Samsung Electronics社のBDプレーヤー内蔵のマルチチャンネルシステム
Samsung Electronics社のBDプレーヤー内蔵のマルチチャンネルシステム
[画像のクリックで拡大表示]

 Blu-ray Disc(BD)が4K対応へ進む。規格策定団体「Blu-ray Disc Association(BDA)」では今、どのように検討されているのか。関係筋に当たり、最新情報が分かったので、お伝えしよう。

 まず基本的に、BDが4Kを取り入れる。DVDからハイビジョンメディアへ転換する時は、HD-DVDとBlu-ray Discとの選択があったが、2Kから4Kへの転換では、フォーマット戦争は起こらない。BD自体が4Kに対応するのである。BDAは2013年6月にフォーマット拡張用の検討タスクフォースを幹事の18社でスタート。その後、より子細に検討するために、秋にUHDタスクフォースとして再編成した。

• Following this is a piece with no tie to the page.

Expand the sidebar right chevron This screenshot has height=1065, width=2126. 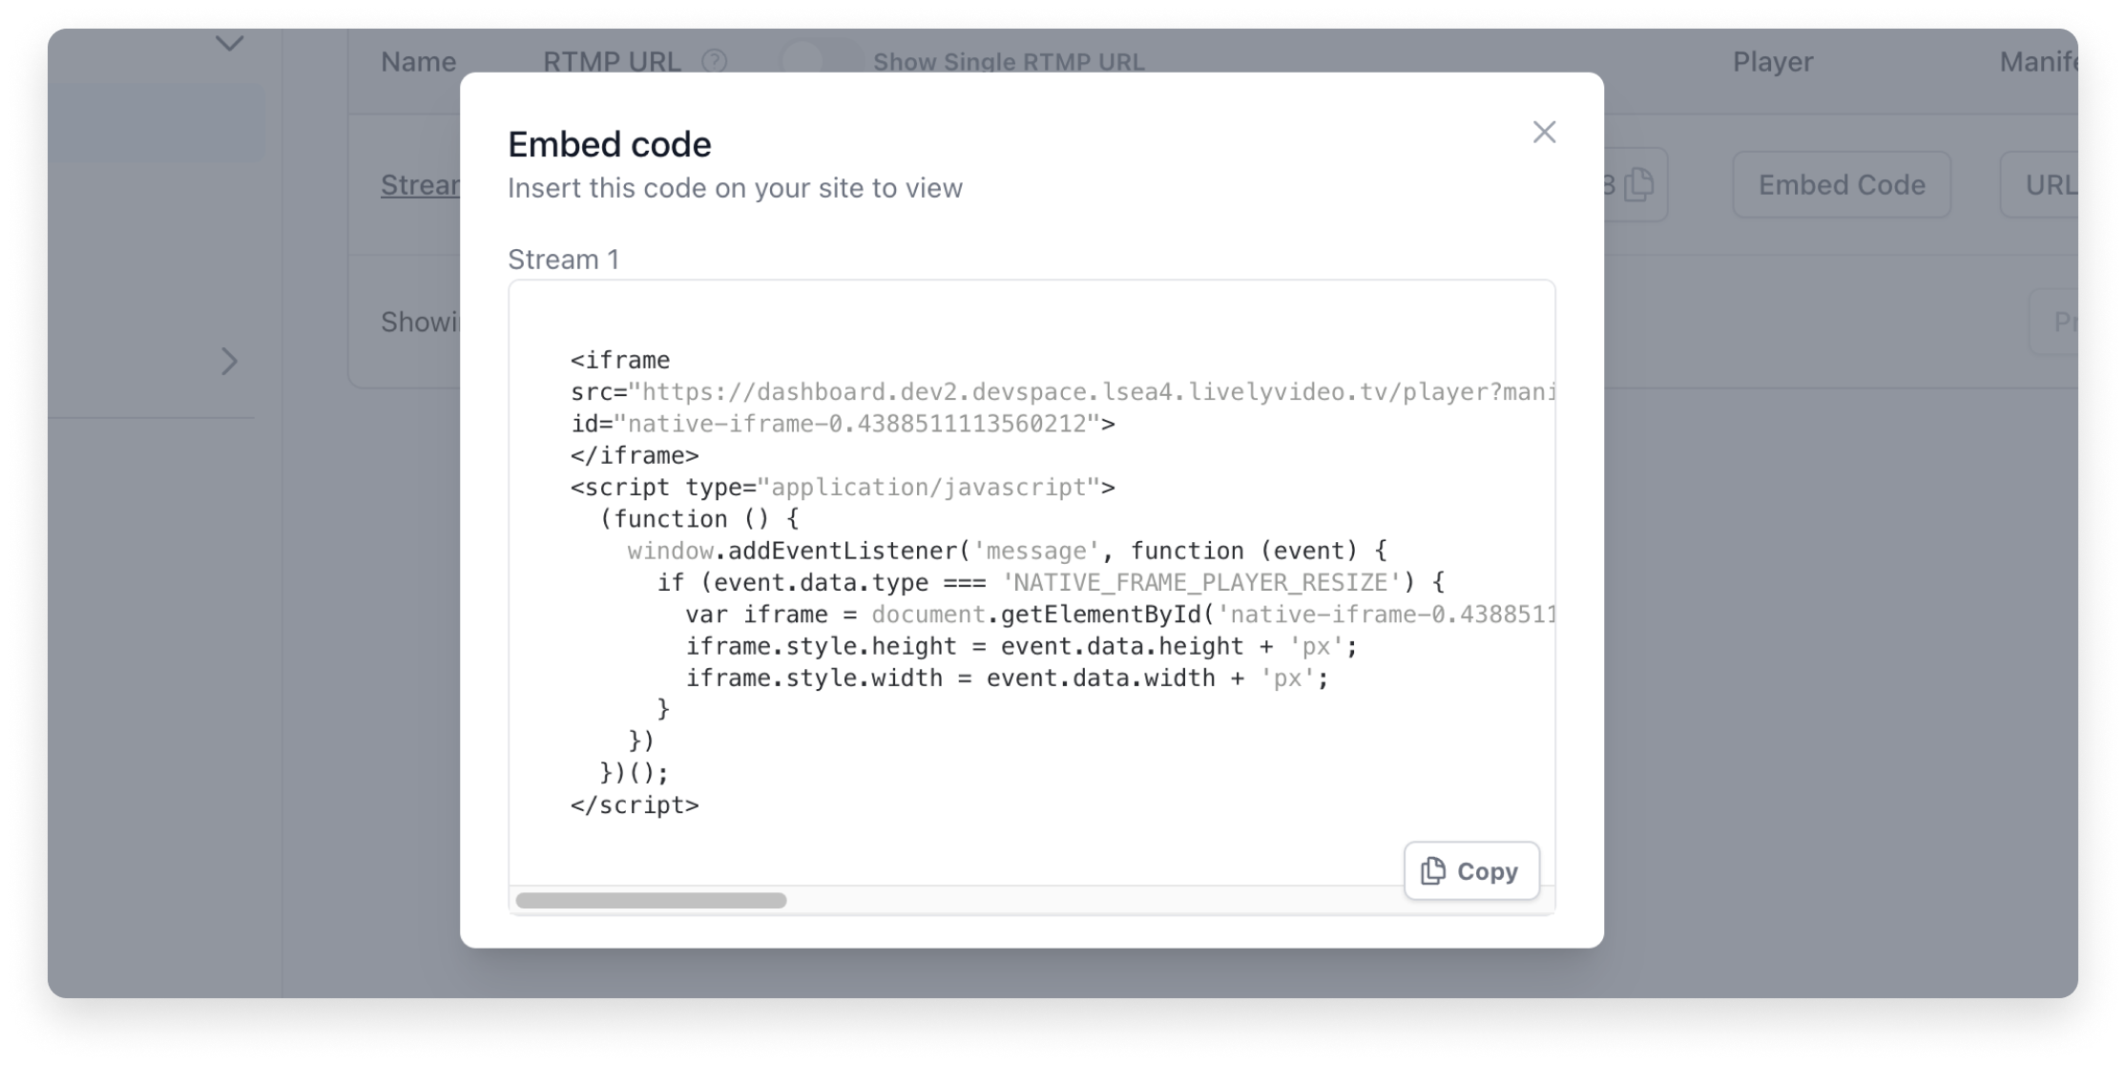click(229, 362)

 基本的な仕様は大体固まっている。レーザーはBDと同じ青色レーザーで、直径12cm、多層記録可能というのは従来のBDと同じだ。ディスクに記録する動画の圧縮技術の標準規格は、BDではMPEG-2、AVC、VC1だったが、4K対応BDではHEVCだ。世界の放送用、動画配信用のコーデックがHEVCで統一されているので、これはHEVCで決まりだ。その他、今後、詰めなければならないポイントを挙げよう。

「どんどんコピーしてほしいBD」へ

 (1)「デジタルブリッジ」という新しい概念。米Apple社、米Amazon.com社、米Google社などが米国の配信市場の“大宗”を獲得しているが、ハリウッドスタジオ側の配信サービスはあまり伸びていない。そこで、最近のハリウッドスタジオ側は、自分たちの仕切りで「BD → ホームサーバー → 携帯機器の視聴」というエコシステムを作りたいという意見で一致している。その模範がCD(Compact Disc)だ。CDはコピー可能であり、コピーした音楽をさまざまな携帯型プレーヤーで聴ける。パッケージメディアから携帯端末へのエコシステムが出来ているから、CDは今日まで生き残っているとスタジオ側は見ているのである。

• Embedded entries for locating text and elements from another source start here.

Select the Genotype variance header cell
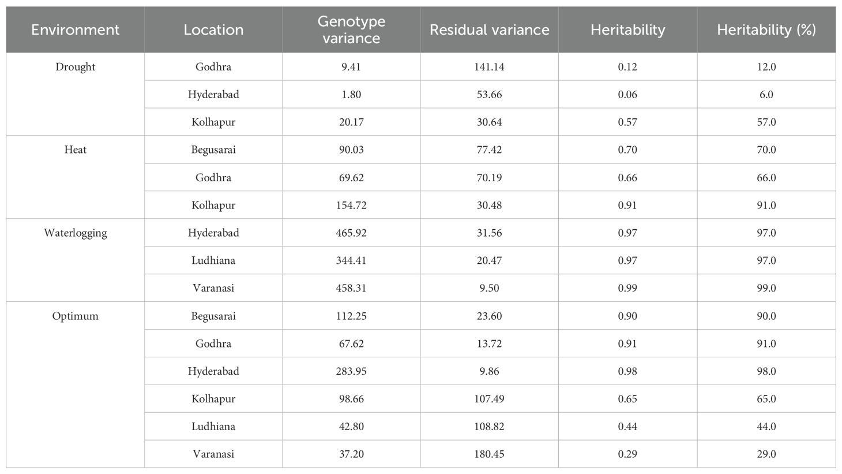 [351, 29]

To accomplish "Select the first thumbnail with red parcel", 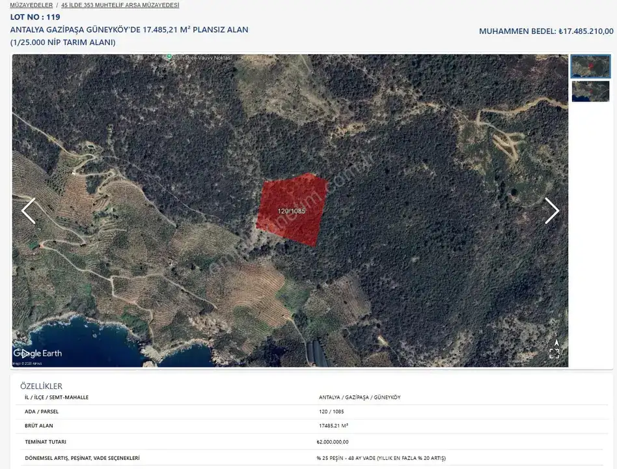I will (590, 66).
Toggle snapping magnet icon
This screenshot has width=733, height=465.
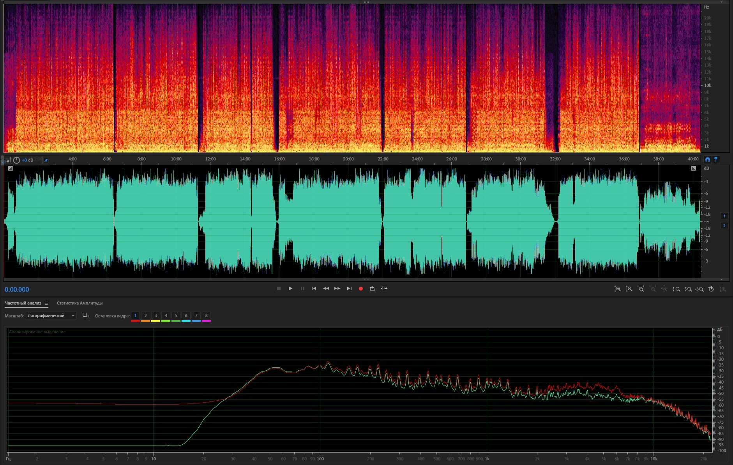(707, 160)
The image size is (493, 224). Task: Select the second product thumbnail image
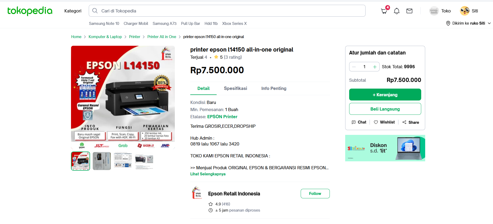[102, 161]
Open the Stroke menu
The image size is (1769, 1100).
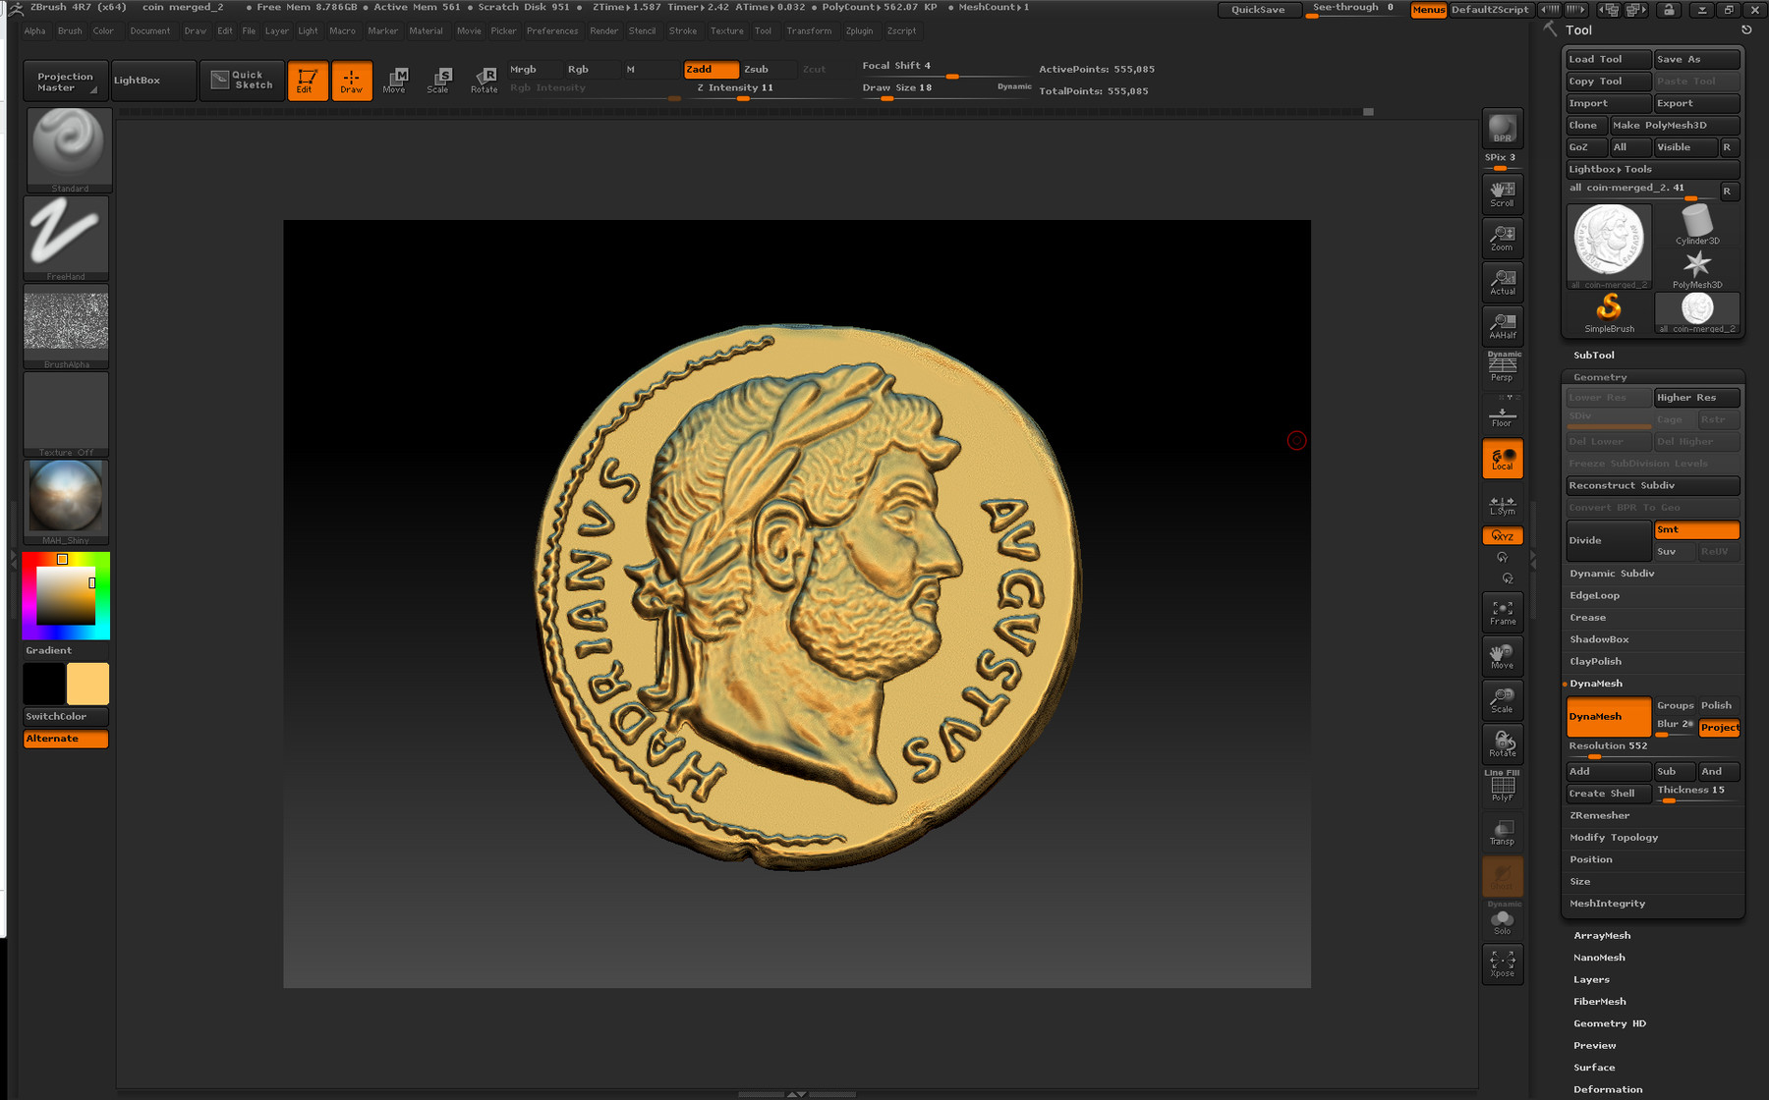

 新しい4K対応BDプレーヤー(レコーダー)では、従来のBDと新しい4K対応BDがサーバーに(レコーダーの場合は内蔵のHDDに)デジタルコピーできる。BDだけでなく、配信からサービスのコンテンツもコピー可能である。とはいえ、消費者の分かりやすさという点ではパッケージメディアが有利だと、スタジオ側はみている。これがエコシステム「デジタルブリッジ」だ。Apple社、Amazon.com社、Google社は独自のエコシステムを築いているが、すべて配信が入り口になっている。BDから入れるエコシステムという点で、「デジタルブリッジ」には強みがあるとする。

 「絶対にコピーしてはいけないBD」から「どんどんコピーしてほしいBD」に180度、変わるのだ。コピーは1回限り。もちろん、それが不正に使われないような著作権保護は整えるというのが前提だ。